■ Records supplied:
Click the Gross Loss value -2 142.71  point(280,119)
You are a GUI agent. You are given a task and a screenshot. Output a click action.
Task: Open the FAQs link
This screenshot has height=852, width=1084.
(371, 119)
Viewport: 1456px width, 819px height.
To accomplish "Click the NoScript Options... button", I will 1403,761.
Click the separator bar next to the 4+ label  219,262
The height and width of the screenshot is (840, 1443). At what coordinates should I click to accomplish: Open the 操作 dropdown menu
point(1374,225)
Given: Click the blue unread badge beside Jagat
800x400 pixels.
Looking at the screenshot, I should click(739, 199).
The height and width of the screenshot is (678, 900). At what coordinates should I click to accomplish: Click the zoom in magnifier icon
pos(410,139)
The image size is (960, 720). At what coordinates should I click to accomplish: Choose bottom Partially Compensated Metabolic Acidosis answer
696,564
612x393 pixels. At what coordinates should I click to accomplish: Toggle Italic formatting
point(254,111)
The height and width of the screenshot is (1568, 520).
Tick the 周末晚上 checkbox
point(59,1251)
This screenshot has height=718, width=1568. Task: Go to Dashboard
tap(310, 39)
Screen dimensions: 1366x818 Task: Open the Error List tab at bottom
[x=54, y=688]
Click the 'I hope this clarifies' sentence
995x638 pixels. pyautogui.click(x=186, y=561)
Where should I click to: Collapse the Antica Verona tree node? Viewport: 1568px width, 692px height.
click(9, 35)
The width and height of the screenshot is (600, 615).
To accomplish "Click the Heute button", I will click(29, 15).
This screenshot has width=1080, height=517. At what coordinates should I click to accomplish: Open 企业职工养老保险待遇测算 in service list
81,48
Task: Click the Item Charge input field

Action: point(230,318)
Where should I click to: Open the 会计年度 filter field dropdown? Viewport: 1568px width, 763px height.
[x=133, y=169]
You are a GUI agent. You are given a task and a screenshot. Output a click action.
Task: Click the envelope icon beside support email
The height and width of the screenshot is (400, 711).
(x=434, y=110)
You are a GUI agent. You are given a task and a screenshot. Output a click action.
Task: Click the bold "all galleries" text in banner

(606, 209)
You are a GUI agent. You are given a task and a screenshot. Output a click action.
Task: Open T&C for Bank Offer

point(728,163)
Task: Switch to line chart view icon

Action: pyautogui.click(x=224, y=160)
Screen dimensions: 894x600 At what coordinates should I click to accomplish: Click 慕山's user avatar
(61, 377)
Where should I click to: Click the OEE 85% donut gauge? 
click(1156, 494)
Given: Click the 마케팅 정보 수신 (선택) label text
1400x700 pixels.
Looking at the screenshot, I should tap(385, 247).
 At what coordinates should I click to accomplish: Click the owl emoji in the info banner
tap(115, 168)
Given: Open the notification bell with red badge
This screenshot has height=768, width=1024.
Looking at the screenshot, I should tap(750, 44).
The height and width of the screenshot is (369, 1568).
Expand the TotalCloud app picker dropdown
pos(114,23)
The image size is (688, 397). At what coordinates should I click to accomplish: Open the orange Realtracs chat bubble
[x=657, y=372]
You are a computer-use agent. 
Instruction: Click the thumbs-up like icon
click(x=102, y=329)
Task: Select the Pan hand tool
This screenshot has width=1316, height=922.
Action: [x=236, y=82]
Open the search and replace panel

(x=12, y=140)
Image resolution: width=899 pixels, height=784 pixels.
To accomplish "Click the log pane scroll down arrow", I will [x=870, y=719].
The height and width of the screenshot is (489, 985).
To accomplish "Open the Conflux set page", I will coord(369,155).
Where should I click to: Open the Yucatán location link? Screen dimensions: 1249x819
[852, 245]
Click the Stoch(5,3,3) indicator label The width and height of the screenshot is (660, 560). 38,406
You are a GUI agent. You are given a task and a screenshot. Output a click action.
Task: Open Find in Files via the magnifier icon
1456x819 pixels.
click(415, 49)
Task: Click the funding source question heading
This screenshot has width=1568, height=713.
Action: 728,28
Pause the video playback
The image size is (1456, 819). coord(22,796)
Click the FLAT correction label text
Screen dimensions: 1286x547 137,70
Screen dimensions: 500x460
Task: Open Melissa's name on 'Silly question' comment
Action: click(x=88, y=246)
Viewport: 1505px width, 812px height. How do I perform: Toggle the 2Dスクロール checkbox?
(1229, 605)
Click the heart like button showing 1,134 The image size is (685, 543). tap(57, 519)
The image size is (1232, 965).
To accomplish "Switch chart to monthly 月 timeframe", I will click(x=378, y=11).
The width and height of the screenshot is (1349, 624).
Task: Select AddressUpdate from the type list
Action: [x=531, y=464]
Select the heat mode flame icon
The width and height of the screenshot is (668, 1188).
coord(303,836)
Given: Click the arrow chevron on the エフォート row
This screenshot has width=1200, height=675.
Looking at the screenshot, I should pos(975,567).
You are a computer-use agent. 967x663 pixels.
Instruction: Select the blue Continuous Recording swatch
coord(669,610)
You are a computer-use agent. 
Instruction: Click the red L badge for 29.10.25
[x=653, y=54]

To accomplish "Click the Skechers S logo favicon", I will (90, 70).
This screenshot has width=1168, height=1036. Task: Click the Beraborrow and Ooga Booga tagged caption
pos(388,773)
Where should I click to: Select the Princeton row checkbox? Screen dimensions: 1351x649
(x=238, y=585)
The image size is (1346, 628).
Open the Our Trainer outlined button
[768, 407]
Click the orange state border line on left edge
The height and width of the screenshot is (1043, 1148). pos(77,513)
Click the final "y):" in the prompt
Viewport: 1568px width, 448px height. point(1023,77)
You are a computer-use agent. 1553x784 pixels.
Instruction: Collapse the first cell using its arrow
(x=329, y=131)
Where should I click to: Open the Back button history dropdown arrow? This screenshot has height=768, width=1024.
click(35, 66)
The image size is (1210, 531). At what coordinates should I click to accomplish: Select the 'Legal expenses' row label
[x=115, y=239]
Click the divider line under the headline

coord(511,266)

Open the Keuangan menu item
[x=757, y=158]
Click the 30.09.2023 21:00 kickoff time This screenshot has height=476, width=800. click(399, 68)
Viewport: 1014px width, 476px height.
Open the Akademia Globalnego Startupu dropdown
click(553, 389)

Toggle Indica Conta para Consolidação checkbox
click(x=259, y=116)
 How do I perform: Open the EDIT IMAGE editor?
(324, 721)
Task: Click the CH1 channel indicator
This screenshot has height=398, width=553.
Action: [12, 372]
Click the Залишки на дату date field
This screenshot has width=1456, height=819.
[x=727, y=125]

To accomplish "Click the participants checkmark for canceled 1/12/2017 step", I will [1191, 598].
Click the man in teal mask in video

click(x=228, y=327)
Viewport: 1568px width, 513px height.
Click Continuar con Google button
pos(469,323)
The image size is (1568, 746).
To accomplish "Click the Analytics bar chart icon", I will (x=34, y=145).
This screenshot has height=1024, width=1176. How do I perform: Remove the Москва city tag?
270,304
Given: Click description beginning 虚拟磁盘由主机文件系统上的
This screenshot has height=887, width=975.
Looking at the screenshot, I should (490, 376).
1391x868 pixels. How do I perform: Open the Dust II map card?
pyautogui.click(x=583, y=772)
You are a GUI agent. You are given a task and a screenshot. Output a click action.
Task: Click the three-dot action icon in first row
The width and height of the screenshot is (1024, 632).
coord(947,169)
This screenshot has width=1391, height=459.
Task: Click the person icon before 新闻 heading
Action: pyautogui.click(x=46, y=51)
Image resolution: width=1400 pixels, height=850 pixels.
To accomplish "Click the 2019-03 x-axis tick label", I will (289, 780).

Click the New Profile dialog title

■ Goal:
Output the data above as a JSON list of strings, one string per line, leaving out blank lines.

■ Answer below:
[
  "Click the Gross Loss value -2 142.71  point(280,119)",
  "You are a GUI agent. You are given a task and a screenshot. Output a click action.",
  "Task: Open the FAQs link",
  "This screenshot has height=852, width=1084.",
  "(371, 119)",
  "Viewport: 1456px width, 819px height.",
  "To accomplish \"Click the NoScript Options... button\", I will 1403,761.",
  "Click the separator bar next to the 4+ label  219,262",
  "The height and width of the screenshot is (840, 1443). At what coordinates should I click to accomplish: Open the 操作 dropdown menu",
  "point(1374,225)",
  "Given: Click the blue unread badge beside Jagat",
  "800x400 pixels.",
  "Looking at the screenshot, I should click(739, 199).",
  "The height and width of the screenshot is (678, 900). At what coordinates should I click to accomplish: Click the zoom in magnifier icon",
  "pos(410,139)",
  "The image size is (960, 720). At what coordinates should I click to accomplish: Choose bottom Partially Compensated Metabolic Acidosis answer",
  "696,564",
  "612x393 pixels. At what coordinates should I click to accomplish: Toggle Italic formatting",
  "point(254,111)",
  "The height and width of the screenshot is (1568, 520).",
  "Tick the 周末晚上 checkbox",
  "point(59,1251)",
  "This screenshot has height=718, width=1568. Task: Go to Dashboard",
  "tap(310, 39)",
  "Screen dimensions: 1366x818 Task: Open the Error List tab at bottom",
  "[x=54, y=688]",
  "Click the 'I hope this clarifies' sentence",
  "995x638 pixels. pyautogui.click(x=186, y=561)",
  "Where should I click to: Collapse the Antica Verona tree node? Viewport: 1568px width, 692px height.",
  "click(9, 35)",
  "The width and height of the screenshot is (600, 615).",
  "To accomplish \"Click the Heute button\", I will click(29, 15).",
  "This screenshot has width=1080, height=517. At what coordinates should I click to accomplish: Open 企业职工养老保险待遇测算 in service list",
  "81,48",
  "Task: Click the Item Charge input field",
  "Action: point(230,318)",
  "Where should I click to: Open the 会计年度 filter field dropdown? Viewport: 1568px width, 763px height.",
  "[x=133, y=169]",
  "You are a GUI agent. You are given a task and a screenshot. Output a click action.",
  "Task: Click the envelope icon beside support email",
  "The height and width of the screenshot is (400, 711).",
  "(x=434, y=110)",
  "You are a GUI agent. You are given a task and a screenshot. Output a click action.",
  "Task: Click the bold \"all galleries\" text in banner",
  "(606, 209)",
  "You are a GUI agent. You are given a task and a screenshot. Output a click action.",
  "Task: Open T&C for Bank Offer",
  "point(728,163)",
  "Task: Switch to line chart view icon",
  "Action: pyautogui.click(x=224, y=160)",
  "Screen dimensions: 894x600 At what coordinates should I click to accomplish: Click 慕山's user avatar",
  "(61, 377)",
  "Where should I click to: Click the OEE 85% donut gauge? ",
  "click(1156, 494)",
  "Given: Click the 마케팅 정보 수신 (선택) label text",
  "1400x700 pixels.",
  "Looking at the screenshot, I should tap(385, 247).",
  " At what coordinates should I click to accomplish: Click the owl emoji in the info banner",
  "tap(115, 168)",
  "Given: Open the notification bell with red badge",
  "This screenshot has height=768, width=1024.",
  "Looking at the screenshot, I should tap(750, 44).",
  "The height and width of the screenshot is (369, 1568).",
  "Expand the TotalCloud app picker dropdown",
  "pos(114,23)",
  "The image size is (688, 397). At what coordinates should I click to accomplish: Open the orange Realtracs chat bubble",
  "[x=657, y=372]",
  "You are a computer-use agent. ",
  "Instruction: Click the thumbs-up like icon",
  "click(x=102, y=329)",
  "Task: Select the Pan hand tool",
  "This screenshot has width=1316, height=922.",
  "Action: [x=236, y=82]",
  "Open the search and replace panel",
  "(x=12, y=140)",
  "Image resolution: width=899 pixels, height=784 pixels.",
  "To accomplish \"Click the log pane scroll down arrow\", I will [x=870, y=719].",
  "The height and width of the screenshot is (489, 985).",
  "To accomplish \"Open the Conflux set page\", I will coord(369,155).",
  "Where should I click to: Open the Yucatán location link? Screen dimensions: 1249x819",
  "[852, 245]",
  "Click the Stoch(5,3,3) indicator label The width and height of the screenshot is (660, 560). 38,406",
  "You are a GUI agent. You are given a task and a screenshot. Output a click action.",
  "Task: Open Find in Files via the magnifier icon",
  "1456x819 pixels.",
  "click(415, 49)",
  "Task: Click the funding source question heading",
  "This screenshot has width=1568, height=713.",
  "Action: 728,28",
  "Pause the video playback",
  "The image size is (1456, 819). coord(22,796)",
  "Click the FLAT correction label text",
  "Screen dimensions: 1286x547 137,70",
  "Screen dimensions: 500x460",
  "Task: Open Melissa's name on 'Silly question' comment",
  "Action: click(x=88, y=246)",
  "Viewport: 1505px width, 812px height. How do I perform: Toggle the 2Dスクロール checkbox?",
  "(1229, 605)",
  "Click the heart like button showing 1,134 The image size is (685, 543). tap(57, 519)",
  "The image size is (1232, 965).",
  "To accomplish \"Switch chart to monthly 月 timeframe\", I will click(x=378, y=11).",
  "The width and height of the screenshot is (1349, 624).",
  "Task: Select AddressUpdate from the type list",
  "Action: [x=531, y=464]",
  "Select the heat mode flame icon",
  "The width and height of the screenshot is (668, 1188).",
  "coord(303,836)",
  "Given: Click the arrow chevron on the エフォート row",
  "This screenshot has width=1200, height=675.",
  "Looking at the screenshot, I should pos(975,567).",
  "You are a computer-use agent. 967x663 pixels.",
  "Instruction: Select the blue Continuous Recording swatch",
  "coord(669,610)",
  "You are a computer-use agent. ",
  "Instruction: Click the red L badge for 29.10.25",
  "[x=653, y=54]",
  "To accomplish \"Click the Skechers S logo favicon\", I will (90, 70).",
  "This screenshot has width=1168, height=1036. Task: Click the Beraborrow and Ooga Booga tagged caption",
  "pos(388,773)",
  "Where should I click to: Select the Princeton row checkbox? Screen dimensions: 1351x649",
  "(x=238, y=585)",
  "The image size is (1346, 628).",
  "Open the Our Trainer outlined button",
  "[768, 407]",
  "Click the orange state border line on left edge",
  "The height and width of the screenshot is (1043, 1148). pos(77,513)",
  "Click the final \"y):\" in the prompt",
  "Viewport: 1568px width, 448px height. point(1023,77)",
  "You are a computer-use agent. 1553x784 pixels.",
  "Instruction: Collapse the first cell using its arrow",
  "(x=329, y=131)",
  "Where should I click to: Open the Back button history dropdown arrow? This screenshot has height=768, width=1024.",
  "click(35, 66)",
  "The image size is (1210, 531). At what coordinates should I click to accomplish: Select the 'Legal expenses' row label",
  "[x=115, y=239]",
  "Click the divider line under the headline",
  "coord(511,266)",
  "Open the Keuangan menu item",
  "[x=757, y=158]",
  "Click the 30.09.2023 21:00 kickoff time This screenshot has height=476, width=800. click(399, 68)",
  "Viewport: 1014px width, 476px height.",
  "Open the Akademia Globalnego Startupu dropdown",
  "click(553, 389)",
  "Toggle Indica Conta para Consolidação checkbox",
  "click(x=259, y=116)",
  " How do I perform: Open the EDIT IMAGE editor?",
  "(324, 721)",
  "Task: Click the CH1 channel indicator",
  "This screenshot has height=398, width=553.",
  "Action: [12, 372]",
  "Click the Залишки на дату date field",
  "This screenshot has width=1456, height=819.",
  "[x=727, y=125]",
  "To accomplish \"Click the participants checkmark for canceled 1/12/2017 step\", I will [1191, 598].",
  "Click the man in teal mask in video",
  "click(x=228, y=327)",
  "Viewport: 1568px width, 513px height.",
  "Click Continuar con Google button",
  "pos(469,323)",
  "The image size is (1568, 746).",
  "To accomplish \"Click the Analytics bar chart icon\", I will (x=34, y=145).",
  "This screenshot has height=1024, width=1176. How do I perform: Remove the Москва city tag?",
  "270,304",
  "Given: Click description beginning 虚拟磁盘由主机文件系统上的",
  "This screenshot has height=887, width=975.",
  "Looking at the screenshot, I should (490, 376).",
  "1391x868 pixels. How do I perform: Open the Dust II map card?",
  "pyautogui.click(x=583, y=772)",
  "You are a GUI agent. You are given a task and a screenshot. Output a click action.",
  "Task: Click the three-dot action icon in first row",
  "The width and height of the screenshot is (1024, 632).",
  "coord(947,169)",
  "This screenshot has width=1391, height=459.",
  "Task: Click the person icon before 新闻 heading",
  "Action: pyautogui.click(x=46, y=51)",
  "Image resolution: width=1400 pixels, height=850 pixels.",
  "To accomplish \"Click the 2019-03 x-axis tick label\", I will (289, 780).",
  "Click the New Profile dialog title"
]